Der dortige Arzt möchte ihn gern behalten, aber das Regiment soll nun neu aufgestellt werden u. wahrscheinlich wird er dann wieder zur Truppe kommen. Von allem Sanitätspersonal seines Bataillons, einschl. dem Oberarzt 16 Personen, ist ja nur er u. der Unteroffizier übrig geblieben, alle anderen sind tot, verwundet oder gefangen.

     An den Fronten noch keine Veränderungen, mit Ausnahme von Albanien u. Griechenland, wo alliierte Truppen teils aus der Luft, teils von See her gelandet sind. Das deutet darauf hin, daß nun ein neuer Angriff vom Balkan her versucht werden soll, denn gleichzeitig rücken die Russen gegen Belgrad vor, das bereits im Feuerbereich ihrer Geschütze liegen soll. Auf dem Balkan mögen etwa fünf Divisionen von uns stehen, mit denen man leicht fertig werden wird.

     Gestern Abend Frau Dr. Müller-Bardey.
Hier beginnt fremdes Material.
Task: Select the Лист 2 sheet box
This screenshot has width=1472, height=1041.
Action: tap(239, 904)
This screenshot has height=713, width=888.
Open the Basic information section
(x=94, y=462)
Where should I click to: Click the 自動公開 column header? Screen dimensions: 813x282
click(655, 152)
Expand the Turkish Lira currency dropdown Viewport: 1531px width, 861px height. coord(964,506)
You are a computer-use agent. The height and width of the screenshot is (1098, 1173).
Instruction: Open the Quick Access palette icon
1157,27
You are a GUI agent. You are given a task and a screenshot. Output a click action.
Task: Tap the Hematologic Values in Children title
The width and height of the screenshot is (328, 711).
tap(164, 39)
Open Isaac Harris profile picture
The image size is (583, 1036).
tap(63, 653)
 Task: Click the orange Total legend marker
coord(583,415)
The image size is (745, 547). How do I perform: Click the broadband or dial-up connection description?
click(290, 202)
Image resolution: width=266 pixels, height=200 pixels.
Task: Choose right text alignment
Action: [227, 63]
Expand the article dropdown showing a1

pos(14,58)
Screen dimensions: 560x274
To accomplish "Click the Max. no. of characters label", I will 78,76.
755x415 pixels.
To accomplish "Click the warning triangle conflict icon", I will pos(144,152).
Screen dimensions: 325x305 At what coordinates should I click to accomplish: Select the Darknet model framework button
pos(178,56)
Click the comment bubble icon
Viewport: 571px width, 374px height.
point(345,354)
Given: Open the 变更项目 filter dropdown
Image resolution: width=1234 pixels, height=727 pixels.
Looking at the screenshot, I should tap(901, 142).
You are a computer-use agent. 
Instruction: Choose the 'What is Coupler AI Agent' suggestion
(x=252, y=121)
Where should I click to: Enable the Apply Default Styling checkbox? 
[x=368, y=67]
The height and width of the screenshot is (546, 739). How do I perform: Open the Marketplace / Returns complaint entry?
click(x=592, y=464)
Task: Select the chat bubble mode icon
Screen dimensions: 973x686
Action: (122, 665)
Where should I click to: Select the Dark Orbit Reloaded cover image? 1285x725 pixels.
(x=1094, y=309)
     Heute das Blumen-Stilleben vollendet. Sehr naturalistisch, – ein Bild, welches dem Publikum gefallen wird.

Sonnabend, 7. Oktober 1944.     

     Nach ziemlich langer Pause hatten wir vorgestern Abend wieder einmal Fliegeralarm, der sich gestern Vormittag u. gestern Abend wiederholte. Gestern Vormittag flogen sehr starke Verbände über uns weg bei wolkenlosem, klarem Wetter, sie griffen Berlin, Hamburg, Harburg u. verschiedene kleinere Plätze in diesen Gebieten an. Gestern Abend sollen sie angeblich Stralsund angegriffen haben. Gestern Vormittag schoß auch unsere Flak, u. zwar, ehe Luftalarm gegeben wurde, die Granaten krepierten teilweise über unserem Grundstück. – Im Westen sind die Fliegerangriffe überaus stark, es werden fast täglich fünf, sechs, sieben Städte gleichzeitig angegriffen, wobei immer viele Lokomotiven u. Güterwagen zerstört werden, neben den Fabriken. Es ist undenkbar, daß wir in der Lage sind, für diese Zerstörungen kriegswichtigster Betriebe u. Verkehrsanlagen Ersatz zu schaffen. So ist auch der Dortmund-Ems-Kanal völlig zerstört worden, die Schleppkähne liegen auf dem Grunde.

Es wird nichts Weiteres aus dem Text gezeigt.